Dans le même temps, les États-Unis continuent d'enquêter sur la façon dont il est arrivé que les autorités financières «s'endorment au volant», permettant l'effondrement de la SVB. Le sénateur démocrate du Montana, Jon Tester, a demandé à la Réserve fédérale américaine (FED) de déterminer ce qui n'allait pas. «S'il s'agit d'une erreur réglementaire, il vaut mieux la corriger», a-t-il déclaré, notant que les problèmes de la banque étaient évidents.
«Je ne suis même pas proche d'un banquier, je suis un agriculteur, mais vous n'avez pas besoin d'être comptable pour savoir ce qui se passe ici», cite à CNN le sénateur Jon Tester. Le vice-président de la Fed chargé de la surveillance, Michael Barr, a promis au sénateur furieux avant le 1er mai de publier un rapport sur l'enquête sur la faillite de SVB.
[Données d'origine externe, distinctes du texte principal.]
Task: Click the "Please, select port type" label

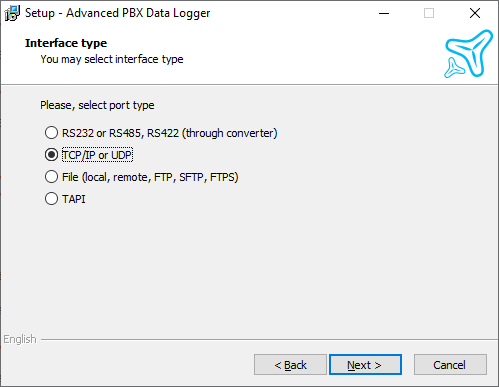Action: coord(97,105)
Dans le contexte de la crise bancaire, du conflit armé en cours en Ukraine, avec les manifestations de masse en France, en Allemagne, tout comme en Israël et d'autres humeurs négatives parmi les investisseurs, la situation internationale n'est pas la plus rose. Et, elle ne s'améliorera certainement pas à la lecture du rapport de la Banque mondiale selon lequel l'économie mondiale pourrait faire face à une «décennie perdue» car «l’humanité fait face à des crises graves».
Les auteurs du rapport de la Banque mondiale préviennent que «presque toutes les forces économiques qui ont assuré le progrès et la prospérité au cours des trois dernières décennies s'essoufflent». En conséquence, entre 2022 et 2030, la croissance potentielle moyenne du PIB mondial devrait chuter d'environ un tiers par rapport au taux qui prévalait au cours de la première décennie de ce siècle, à 2,2% par an. Cependant, pour les économies émergentes, cette baisse sera tout aussi forte de -6% par an entre 2000 et 2010 à 4% par an dans les années restantes de cette décennie. Un tel scénario serait beaucoup plus grave en cas de crise financière ou de récession mondiale, selon les experts de la BM.
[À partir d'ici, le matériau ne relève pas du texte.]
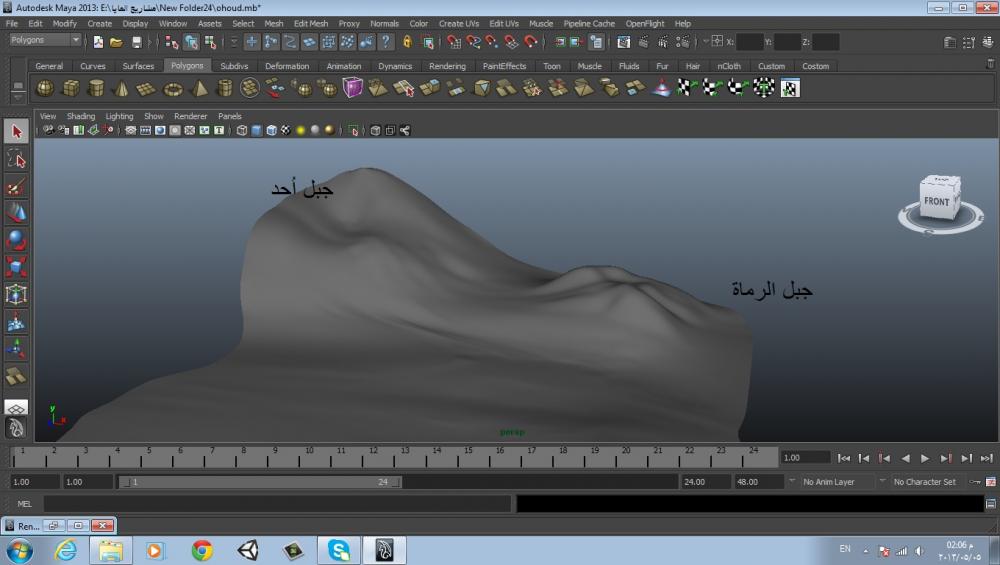
Task: Switch to the Deformation shelf tab
Action: click(287, 66)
«Avec l’augmentation des coûts de l’énergie et des denrées alimentaires et l’énorme demande non satisfaite de gaz naturel en Europe, les populations et les économies des pays en développe‑ ment subissent de nouvelles pressions. La flambée soudaine des prix des denrées alimentaires menace d’aggraver les tensions politiques et sociales dans de nombreux pays en développe‑ ment, avec des effets dévastateurs sur les plus pauvres et les plus vulnérables», avertit David Malpass, Président du Groupe de la Banque mondiale.